The Panama Papers

Haleigh Monahan

In April 2016, the International Consortium of Investigative Journalists (ICIJ) leaked the Panama Papers, an 11.5 million documents detailing the offshore bank accounts of people from all over the world, and on May 9, 2016 they provided the world with a searchable database for these documents. The Panama Papers represent 2.6 terabytes of data leaked by an anonymous whistleblower to the ICIJ. 2.6 terabytes, in every sense of the word, dwarfs Cablegate and the Pentagon Papers. Their measly sum of 258,287 documents is nothing to the Panama Paper’s 11.5 million.
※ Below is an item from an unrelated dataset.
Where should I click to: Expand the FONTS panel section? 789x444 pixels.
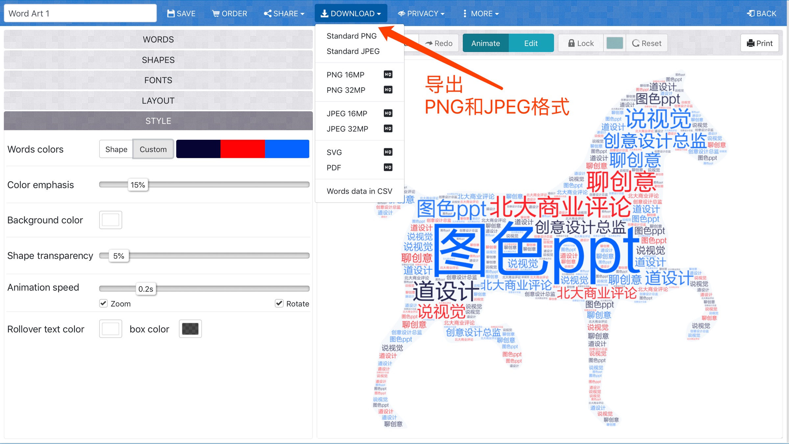(x=158, y=80)
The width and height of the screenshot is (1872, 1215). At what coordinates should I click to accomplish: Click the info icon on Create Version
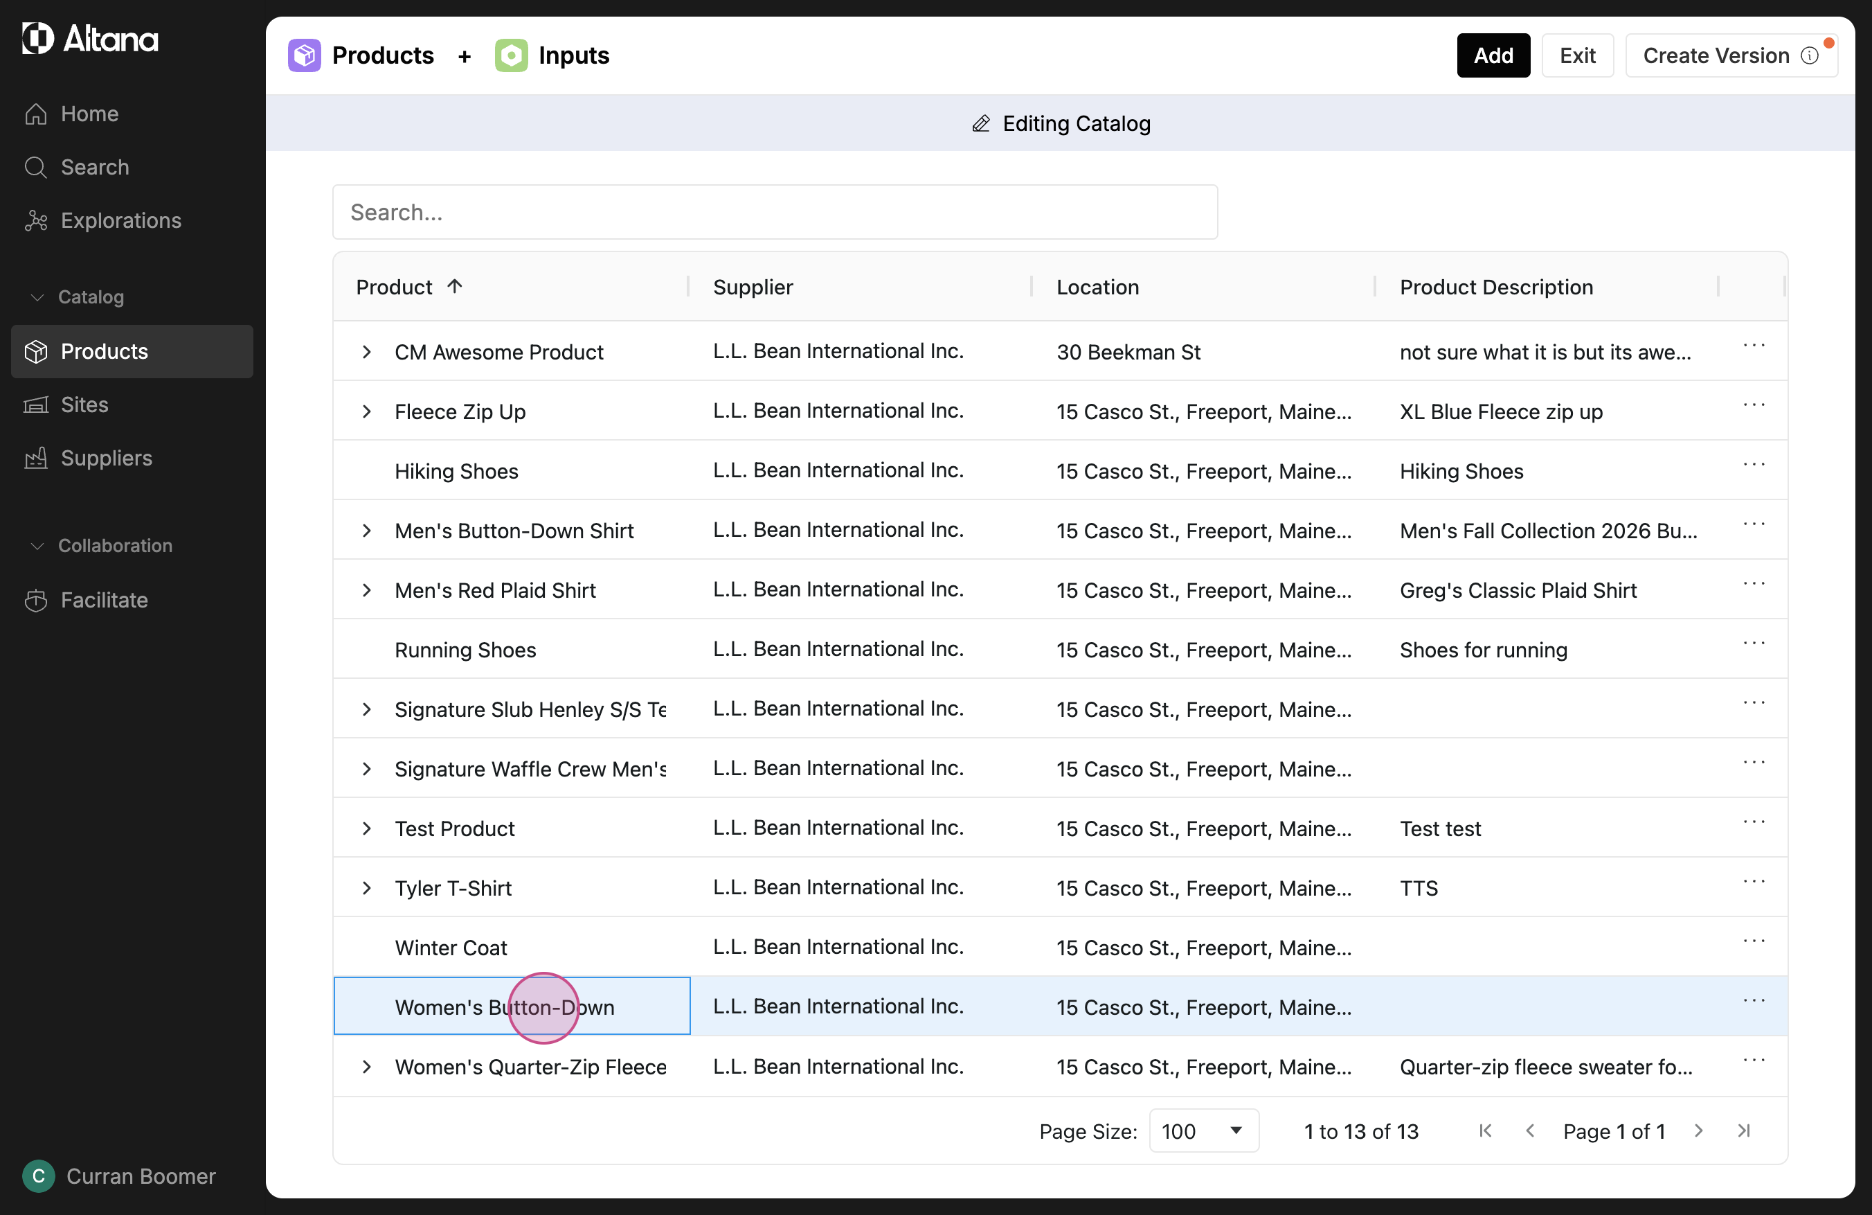pos(1809,56)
The Pentagon Papers of 1971, which revealed the systematic lies told to the public about the Vietnam War by the Johnson administration, was a collection of 7,000 classified documents that would equal a few dozen megabytes on a computer system today. When Wikileaks published Cablegate in 2010, they released 1.73 gigabytes of State Department cables–that’s 251,287 classified documents.
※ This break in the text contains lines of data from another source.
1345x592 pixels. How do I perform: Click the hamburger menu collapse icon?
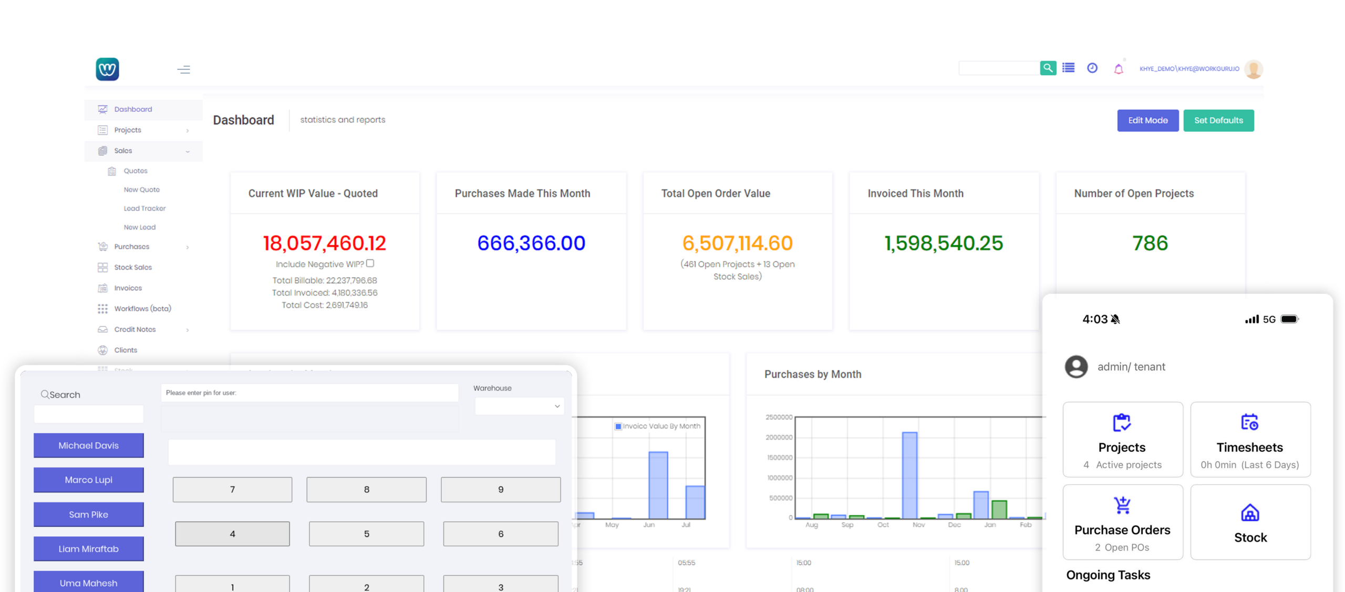tap(183, 69)
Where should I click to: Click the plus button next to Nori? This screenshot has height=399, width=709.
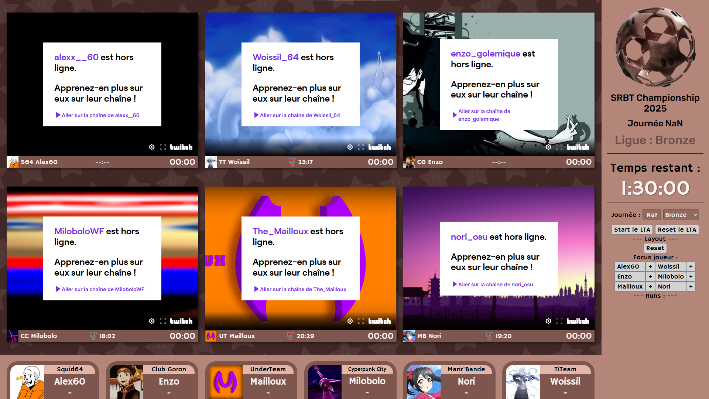(691, 287)
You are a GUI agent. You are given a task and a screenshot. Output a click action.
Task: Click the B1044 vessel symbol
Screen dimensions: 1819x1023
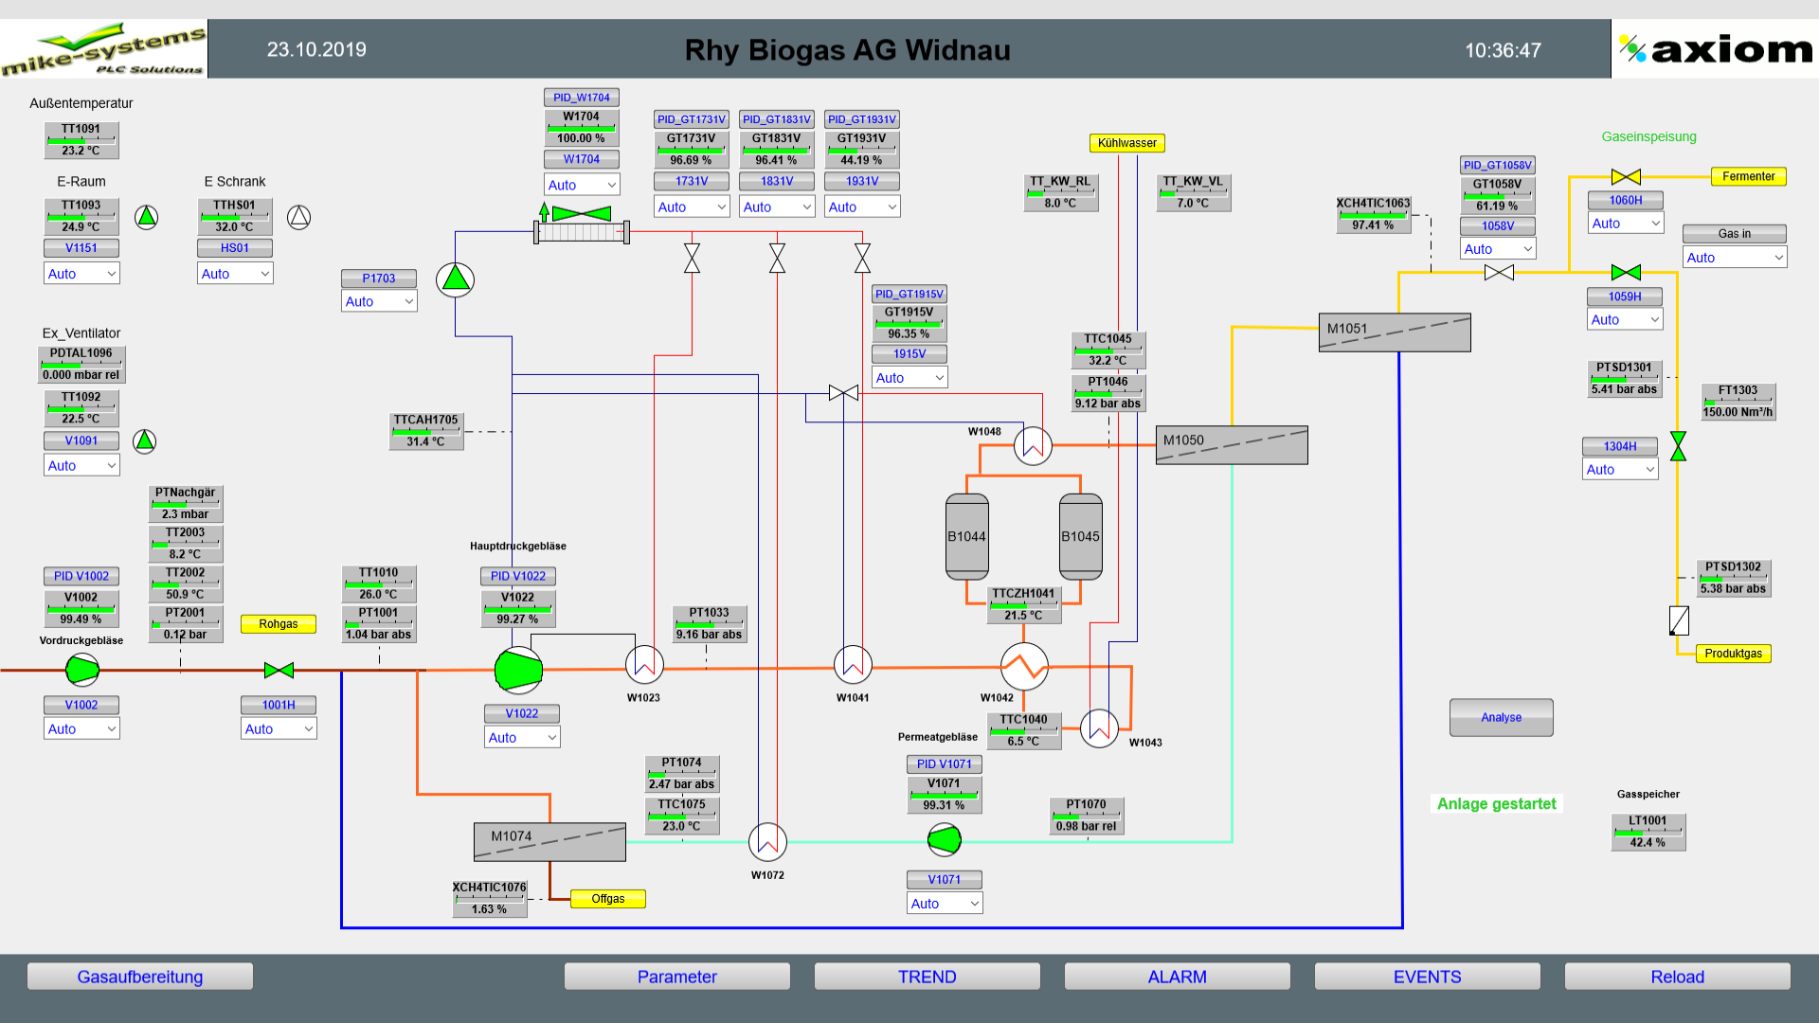pos(966,536)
Mossack Fonseca, a Panamanian law firm, helped the wealthy and powerful evade their country’s taxes for almost half a century. Using shell companies and offshore accounts, these clients were able to stow their cash away in tax havens, effectively robbing their home countries of billions of dollars. According to ICIJ, a Uganda based country attempted to buy a domestic oilfield, and avoided the country’s taxes by moving money through accounts in distant countries. While Uganda attacked the country in court and tried to get them to pay their taxes, many people in rural Uganda suffered from lack of funding to critical sectors such as healthcare. In some places in Uganda, patients are turned away and currently the country suffers the 32nd highest infant mortality rate.

Other clients of Mossack Fonseca have used their services to hide even more sinister actions, such as participation in the drug trade and human trafficking. According to ICIJ, Russian businessmen kidnapped girls and women as young as 13 and sold them into sex slavery; the Panama Papers have revealed that one of the heads of this trade in Russia was a client of Mossack Fonseca, and when the firm discovered this client was not only a pedophile, but a sex trafficker, it did not report his crimes, and according to ICIJ, the firm “felt they were not legally obliged to report his offshore finances.”

Other clients of the firm, wield considerable power in domestic and world politics. As of now, 143 current and former politicians and world leaders have been revealed as clients of Mossack Fonseca, such as Bashar Al-Assad (prime minister of Syria), the Icelandic Prime Minister, Sigmundur David Gunnlaugsson, and a quarter of his cabinet, father of the current UK Prime Minister David Cameron, and those close to Vladimir Putin.